In general, mitotic figures are detectable in H&E stained tissue sections due to their hyperchromatic appearance and characteristic shapes. However, it is plausible that mitoses may be missed by humans and/or even AI algorithms due to tissue or imaging artifacts. To address this, using a biomarker such as Phosphorylated Histone H3 (PHH3) may have helped objectively confirm mitotic figures [40, 41]. Even though overall accuracy for readers in the OPT study was determined to be 55.2%, with AI support this was still more sensitive than counting mitotic figures manually. Further, contrary to classifying mitoses into scores 1, 2, and 3 for actual diagnostic purposes, this study was aimed at finding individual mitotic cells in a simulated format, which is expected to have relatively lower performance that could have caused missed or incorrect mitotic figure detection. Davidson et al. have shown that while pathologists’ reproducibility is similar for Nottingham grade using glass slides or WSI, there is still slightly lower intraobserver agreement because grading breast cancer using digital WSI is more challenging [42]. Another limitation of our study was not standardizing the monitors used for annotation and the reader study. However, Norgan et al. showed that manual mitotic figure enumeration by pathologists was not affected by medical-grade versus commercial off-the-shelf displays [43]. In this study we did not equate a glass slide HPF with a digital HPF. Indeed, currently the HPF is typically used in manual microscopy with glass slides when quantifying mitoses (e.g. breast mitoses are evaluated using 10 HPFs at 400x magnification) [44]. However, this HPF at 400x on a glass slide is unlikely to be equivalent to a digital HPF at “40x view” view in a WSI [45].

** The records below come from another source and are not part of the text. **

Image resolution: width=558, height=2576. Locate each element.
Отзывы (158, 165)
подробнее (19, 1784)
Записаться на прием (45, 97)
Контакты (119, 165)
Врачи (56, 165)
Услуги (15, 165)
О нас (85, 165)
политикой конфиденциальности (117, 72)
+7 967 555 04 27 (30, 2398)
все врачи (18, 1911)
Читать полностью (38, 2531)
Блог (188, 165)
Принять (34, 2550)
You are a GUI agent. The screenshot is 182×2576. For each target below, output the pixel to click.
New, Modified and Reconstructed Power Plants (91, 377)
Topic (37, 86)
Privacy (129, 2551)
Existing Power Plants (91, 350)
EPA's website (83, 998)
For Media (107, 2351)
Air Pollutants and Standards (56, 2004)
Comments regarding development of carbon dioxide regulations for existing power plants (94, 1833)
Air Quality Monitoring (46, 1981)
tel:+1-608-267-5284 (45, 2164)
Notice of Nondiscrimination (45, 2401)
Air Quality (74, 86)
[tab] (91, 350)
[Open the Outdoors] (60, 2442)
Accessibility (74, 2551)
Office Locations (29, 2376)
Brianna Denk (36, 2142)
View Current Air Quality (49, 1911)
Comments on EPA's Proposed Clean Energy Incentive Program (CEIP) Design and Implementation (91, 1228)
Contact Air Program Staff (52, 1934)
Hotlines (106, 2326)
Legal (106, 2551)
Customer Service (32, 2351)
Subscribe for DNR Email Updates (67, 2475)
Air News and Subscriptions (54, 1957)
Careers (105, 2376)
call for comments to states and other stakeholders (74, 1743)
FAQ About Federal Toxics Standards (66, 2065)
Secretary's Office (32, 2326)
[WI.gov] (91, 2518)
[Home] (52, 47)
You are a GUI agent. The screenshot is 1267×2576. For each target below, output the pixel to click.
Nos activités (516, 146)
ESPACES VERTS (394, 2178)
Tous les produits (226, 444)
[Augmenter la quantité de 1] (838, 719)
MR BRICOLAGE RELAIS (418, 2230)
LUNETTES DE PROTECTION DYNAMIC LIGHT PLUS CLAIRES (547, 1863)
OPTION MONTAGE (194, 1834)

As verified by this study, expected benefits of adopting AI in pathology practice include automation, elimination of tedious tasks, improved accuracy, and efficiency. Not surprisingly, there is much enthusiasm in pathology regarding the prospect of using AI in routine practice. Interestingly, some of the trainees involved in this study expressed their gratitude for being invited to participate because of the opportunity to experience working with AI first hand. Of course, there is much to still be learned before successfully embedding AI into routine workflows. If AI is indeed more accurate than humans at counting mitoses we will need to determine how this impacts patient outcomes and whether man-made scoring systems may need to be revised.